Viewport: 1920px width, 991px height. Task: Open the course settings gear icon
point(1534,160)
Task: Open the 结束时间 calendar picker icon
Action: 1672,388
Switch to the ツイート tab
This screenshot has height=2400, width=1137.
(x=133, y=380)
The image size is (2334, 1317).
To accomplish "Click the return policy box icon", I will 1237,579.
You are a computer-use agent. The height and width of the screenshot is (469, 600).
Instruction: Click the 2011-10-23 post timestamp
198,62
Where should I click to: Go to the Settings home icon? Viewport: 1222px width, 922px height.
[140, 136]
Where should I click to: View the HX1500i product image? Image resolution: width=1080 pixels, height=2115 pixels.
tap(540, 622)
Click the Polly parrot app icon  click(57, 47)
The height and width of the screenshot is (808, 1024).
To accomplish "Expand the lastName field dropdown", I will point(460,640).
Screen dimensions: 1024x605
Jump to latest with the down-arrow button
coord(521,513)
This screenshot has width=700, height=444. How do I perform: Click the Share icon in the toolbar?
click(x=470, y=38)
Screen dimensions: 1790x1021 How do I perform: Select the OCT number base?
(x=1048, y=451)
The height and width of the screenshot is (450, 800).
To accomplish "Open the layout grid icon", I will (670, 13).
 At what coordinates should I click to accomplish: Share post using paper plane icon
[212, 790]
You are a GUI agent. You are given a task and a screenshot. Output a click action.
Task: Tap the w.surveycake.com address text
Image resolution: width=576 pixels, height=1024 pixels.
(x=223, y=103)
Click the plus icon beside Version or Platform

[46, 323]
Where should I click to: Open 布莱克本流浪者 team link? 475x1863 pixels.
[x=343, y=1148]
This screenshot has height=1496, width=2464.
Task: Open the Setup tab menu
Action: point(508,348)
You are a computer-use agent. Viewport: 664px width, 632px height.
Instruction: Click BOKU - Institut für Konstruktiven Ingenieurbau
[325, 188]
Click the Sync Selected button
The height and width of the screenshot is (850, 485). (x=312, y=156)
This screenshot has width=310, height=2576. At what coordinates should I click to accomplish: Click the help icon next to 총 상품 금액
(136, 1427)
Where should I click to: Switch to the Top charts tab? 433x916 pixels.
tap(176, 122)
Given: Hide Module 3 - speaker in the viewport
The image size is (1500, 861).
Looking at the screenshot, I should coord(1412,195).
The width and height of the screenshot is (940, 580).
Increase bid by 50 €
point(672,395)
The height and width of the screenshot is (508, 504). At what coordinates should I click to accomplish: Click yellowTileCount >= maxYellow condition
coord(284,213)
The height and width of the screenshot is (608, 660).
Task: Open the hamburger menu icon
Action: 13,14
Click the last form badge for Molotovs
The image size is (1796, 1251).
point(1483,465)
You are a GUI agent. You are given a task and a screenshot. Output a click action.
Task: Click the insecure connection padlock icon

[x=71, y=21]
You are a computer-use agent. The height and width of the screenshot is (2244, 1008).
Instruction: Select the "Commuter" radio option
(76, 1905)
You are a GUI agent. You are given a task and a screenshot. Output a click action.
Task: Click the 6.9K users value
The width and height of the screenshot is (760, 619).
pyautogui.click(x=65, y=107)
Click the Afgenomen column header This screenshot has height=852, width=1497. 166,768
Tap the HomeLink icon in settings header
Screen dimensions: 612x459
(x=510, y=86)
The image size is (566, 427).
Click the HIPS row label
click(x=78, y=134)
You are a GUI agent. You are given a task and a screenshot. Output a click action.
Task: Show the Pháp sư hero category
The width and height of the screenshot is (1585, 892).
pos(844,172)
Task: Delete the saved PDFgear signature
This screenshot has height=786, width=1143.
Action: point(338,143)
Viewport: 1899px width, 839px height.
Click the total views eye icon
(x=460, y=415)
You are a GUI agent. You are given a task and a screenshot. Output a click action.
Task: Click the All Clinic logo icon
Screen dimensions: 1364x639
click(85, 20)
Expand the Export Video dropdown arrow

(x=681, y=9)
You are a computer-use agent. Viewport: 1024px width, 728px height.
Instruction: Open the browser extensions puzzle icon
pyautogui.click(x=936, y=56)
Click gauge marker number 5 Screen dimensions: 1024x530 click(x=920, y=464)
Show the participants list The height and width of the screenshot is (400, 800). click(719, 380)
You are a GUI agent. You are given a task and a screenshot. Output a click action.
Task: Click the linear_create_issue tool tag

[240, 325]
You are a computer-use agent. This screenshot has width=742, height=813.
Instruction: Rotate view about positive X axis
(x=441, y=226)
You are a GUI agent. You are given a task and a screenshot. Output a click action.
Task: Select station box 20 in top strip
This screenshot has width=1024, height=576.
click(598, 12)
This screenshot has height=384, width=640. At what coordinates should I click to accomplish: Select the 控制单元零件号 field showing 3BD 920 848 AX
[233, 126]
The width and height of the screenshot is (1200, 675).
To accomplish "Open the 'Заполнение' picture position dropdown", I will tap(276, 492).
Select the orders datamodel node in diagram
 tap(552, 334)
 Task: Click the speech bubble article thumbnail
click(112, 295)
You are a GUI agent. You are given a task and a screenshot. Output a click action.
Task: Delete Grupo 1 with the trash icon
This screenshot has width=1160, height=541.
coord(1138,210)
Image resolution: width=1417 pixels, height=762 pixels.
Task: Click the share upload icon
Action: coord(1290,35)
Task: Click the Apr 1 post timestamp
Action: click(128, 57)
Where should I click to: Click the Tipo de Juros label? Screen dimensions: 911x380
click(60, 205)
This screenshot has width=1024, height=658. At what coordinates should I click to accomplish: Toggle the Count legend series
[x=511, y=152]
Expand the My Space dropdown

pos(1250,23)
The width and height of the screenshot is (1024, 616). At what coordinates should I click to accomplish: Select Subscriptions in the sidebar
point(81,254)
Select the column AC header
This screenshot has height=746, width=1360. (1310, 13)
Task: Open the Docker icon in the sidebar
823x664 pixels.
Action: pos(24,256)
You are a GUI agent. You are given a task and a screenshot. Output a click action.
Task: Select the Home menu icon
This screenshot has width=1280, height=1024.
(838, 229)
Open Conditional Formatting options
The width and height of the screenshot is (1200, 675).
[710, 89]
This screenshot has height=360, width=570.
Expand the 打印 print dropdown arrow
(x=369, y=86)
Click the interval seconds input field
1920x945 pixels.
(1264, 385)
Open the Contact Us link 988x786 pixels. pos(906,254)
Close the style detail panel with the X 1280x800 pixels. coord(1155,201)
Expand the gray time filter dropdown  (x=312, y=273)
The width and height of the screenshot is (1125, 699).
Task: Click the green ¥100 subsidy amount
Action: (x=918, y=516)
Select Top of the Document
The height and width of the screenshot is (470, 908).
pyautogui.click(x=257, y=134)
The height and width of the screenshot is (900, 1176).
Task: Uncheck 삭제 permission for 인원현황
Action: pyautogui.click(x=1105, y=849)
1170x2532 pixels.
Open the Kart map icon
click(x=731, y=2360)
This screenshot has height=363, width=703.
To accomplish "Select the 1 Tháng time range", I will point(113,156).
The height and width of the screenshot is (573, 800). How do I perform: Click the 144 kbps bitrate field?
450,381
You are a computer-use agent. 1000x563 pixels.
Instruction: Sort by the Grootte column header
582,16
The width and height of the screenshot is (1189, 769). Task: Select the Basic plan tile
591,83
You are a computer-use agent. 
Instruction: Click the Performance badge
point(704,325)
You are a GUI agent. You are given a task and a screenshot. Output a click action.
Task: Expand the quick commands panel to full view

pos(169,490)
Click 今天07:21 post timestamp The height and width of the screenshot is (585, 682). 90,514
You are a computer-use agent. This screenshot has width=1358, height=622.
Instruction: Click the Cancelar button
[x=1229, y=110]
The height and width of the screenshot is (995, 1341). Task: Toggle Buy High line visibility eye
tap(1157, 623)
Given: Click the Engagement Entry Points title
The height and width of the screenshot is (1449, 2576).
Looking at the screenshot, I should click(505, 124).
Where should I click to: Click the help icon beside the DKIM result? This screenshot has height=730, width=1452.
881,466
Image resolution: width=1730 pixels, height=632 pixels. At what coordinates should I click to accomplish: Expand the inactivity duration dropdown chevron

◆ ◆ ◆ ◆ ◆ ◆ ◆

> **The task**
Working from the material above, restate word for word the lines between the line with "Where should I click to: Click the Tipo" and the line with "Click the interval seconds input field", both included, and only those.

> **Solution to this exercise**
Where should I click to: Click the Tipo de Juros label? Screen dimensions: 911x380
click(60, 205)
This screenshot has width=1024, height=658. At what coordinates should I click to accomplish: Toggle the Count legend series
[x=511, y=152]
Expand the My Space dropdown

pos(1250,23)
The width and height of the screenshot is (1024, 616). At what coordinates should I click to accomplish: Select Subscriptions in the sidebar
point(81,254)
Select the column AC header
This screenshot has height=746, width=1360. (1310, 13)
Task: Open the Docker icon in the sidebar
823x664 pixels.
Action: pos(24,256)
You are a GUI agent. You are given a task and a screenshot. Output a click action.
Task: Select the Home menu icon
This screenshot has width=1280, height=1024.
(838, 229)
Open Conditional Formatting options
The width and height of the screenshot is (1200, 675).
[710, 89]
This screenshot has height=360, width=570.
Expand the 打印 print dropdown arrow
(x=369, y=86)
Click the interval seconds input field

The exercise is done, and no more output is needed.